In light of the above analysis, the Court finds that the petitioner has not met its burden to demonstrate either irreparable harm or likelihood of success on the merits. [Footnote #1: The petitioner, citing several federal cases, argues that the standard for irreparable harm is relaxed when a constitutional right is being threatened or impaired, However, the standard is only loosened when the party seeking the injunction is able to show a likelihood of success on the merits. See Elrod v. Burns, 427 U.S. 347,373-74 (1976). Because the petitioner has not made such a showing, a finding of irreparable harm is not mandated.] There is no irreparable harm because the petitioner has not shown that it will be required to expend any of its own funds to either construct kindergarten facilities or operate the program. Further, it is important to recognize that if the injunction is granted, kindergarten-aged children in the Hudson School District will not be provided with the education required by the legislature. See UniFirst, 130 N.H. at 13, 15 (balancing alleged harm against the injury that would result from granting the injunction). Additionally, the State represented at the hearing that soon children will be prevented from matriculating into high school unless they successfully completed kindergarten. Therefore, on balance, the petitioner has not demonstrated irreparable harm.
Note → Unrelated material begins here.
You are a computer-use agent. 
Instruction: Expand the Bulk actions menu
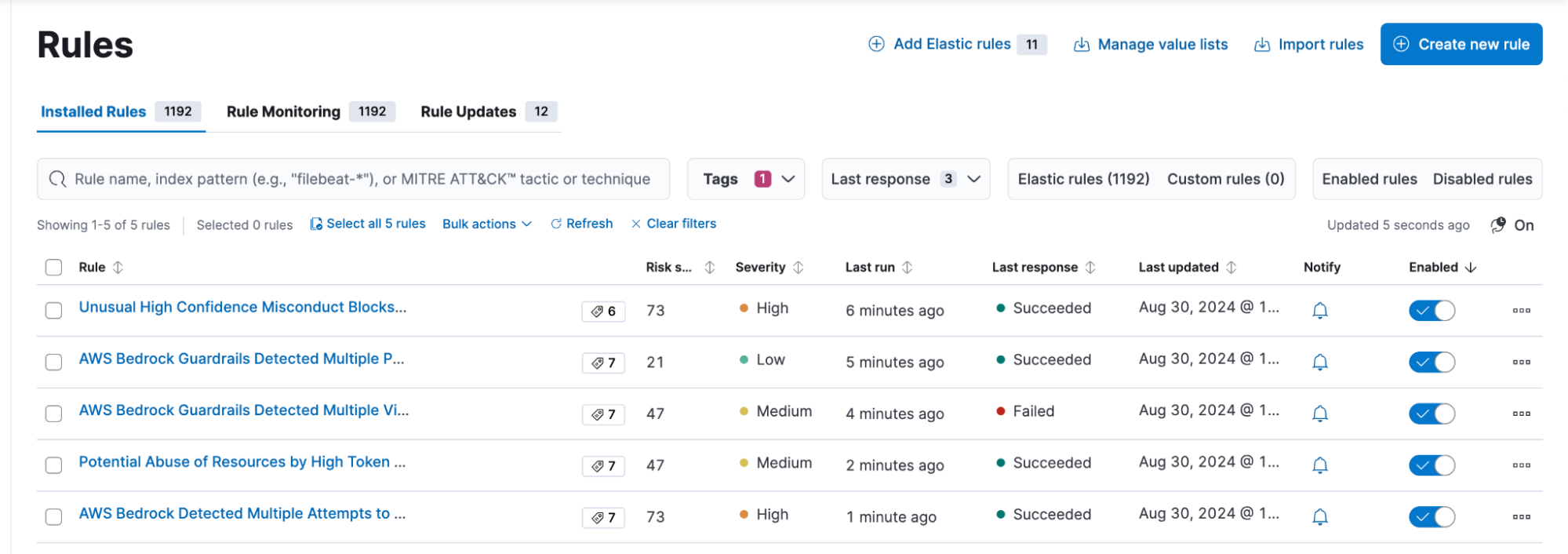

To succeed on the merits, the petitioner will have to establish that the legislature's addition of kindergarten is unconstitutional as an unfunded mandate under Part I, Article 28ra of the New Hampshire Constitution. Adopted in 1984, Article 28-a provides:



N.H. CONST, pt. 1, art. 28-a (emphasis added). "In reviewing a legislative act, [the Court] presume^] it to be constitutional and will not declare it invalid except upon inescapable grounds. In other words, [the Court] will not hold a statute to be unconstitutional unless a clear and substantial conflict exists between it and the constitution." N.H Ass'n of Counties v. State, ___ N.H. ___(Jan. 16, 2009) (slip op. at 3) (citation omitted). Given this presumption of constitutionality and the fact that it appears that the legislature provided all the necessary funding for the kindergarten program, the petitioner is unlikely to succeed at trial. [Footnote #2: On March 10, 2009, the voters of the Hudson School District rejected the.idea of funding public kindergarten. However, this is inconsequential if the program is fully funded by the State.]


Lastly, the Court will briefly discuss whether the petitioner has an adequate remedy at law and the degree to which the public interest will be adversely affected if the injunction is granted. Turning first to whether there is an adequate legal remedy, the respondent argues, and the Court agrees, that if the petitioner is required to use its own funds to implement public kindergarten, the harm can be remedied by increasing the petitioner's construction and adequacy grants. Further, because the program is at least somewhat funded by the State, this is not a situation where the petitioner is going to have to absorb the entire cost while waiting for the litigation to come to an end. Finally, the impact on the public interest is significant. While preserving the status quo does not seem outrageous at first glance, it would mean that a portion of New Hampshire schoolchildren will not receive the education the legislature mandated. Additionally, because there is at least some concern that kindergarten is going to be a prerequisite for admission to high school, there is a risk that the students, as well as society as a whole, will be harmed by the injunction the petitioner seeks. Thus, all four factors suggest that the petitioner's request for a preliminary injunction should be denied.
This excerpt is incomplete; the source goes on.